Set amidst the sprawling Johannesburg township of Soweto - where survival is the primary objective - Ttotsi traces six days in the life of a ruthless young gang leader who ends up caring for a baby accidentally kidnapped during a car-jacking, according to the film's official website.

Other nominations are Don't Tell, an Italian production, Joyeux Noël from France and Sophie Scholl - The Final Days, a German producation.

Supporting actor

Besides Gyllenhaal and Clooney as a bullheaded CIA agent in Syriana, nominees for supporting actor were Matt Dillon as a racist cop in Crash; Paul Giamatti as a boxing manager in Cinderella Man; and William Hurt as a ruthless mobster in A History of Violence.

David Strathairn gains his first
Academy nomination

Hurt was a bit of surprise since he only appears for a few minutes at the end of the film in scene-stealing role.

Lee, who won the Directors Guild of America honour Saturday for Brokeback Mountain, is the clear favourite to win the best-director Oscar.

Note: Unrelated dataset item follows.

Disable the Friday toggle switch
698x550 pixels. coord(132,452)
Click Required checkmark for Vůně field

Along with him, Spielberg and Clooney, other directing nominees were Paul Haggis for Crash and Bennett Miller for Capote.

It was the first time since 1981 that the same five movies were nominated for directing and best picture.

Animation

And for the first time since the animated feature film category was added in 2001 that no nominees were made using computer-generated imagery.

The nominees: the hand-drawn Howl's Moving Castle, and the stop-motion films Tim Burton's Corpse Bride and Wallace & Gromit in The Curse of the Were-Rabbit.

Oscar nominees in most categories are chosen by specific branches of the Academy of Motion Picture Arts and Sciences, such as directors, actors and writers.

The full academy membership of about 5800 is eligible to vote in all categories for the Oscars themselves.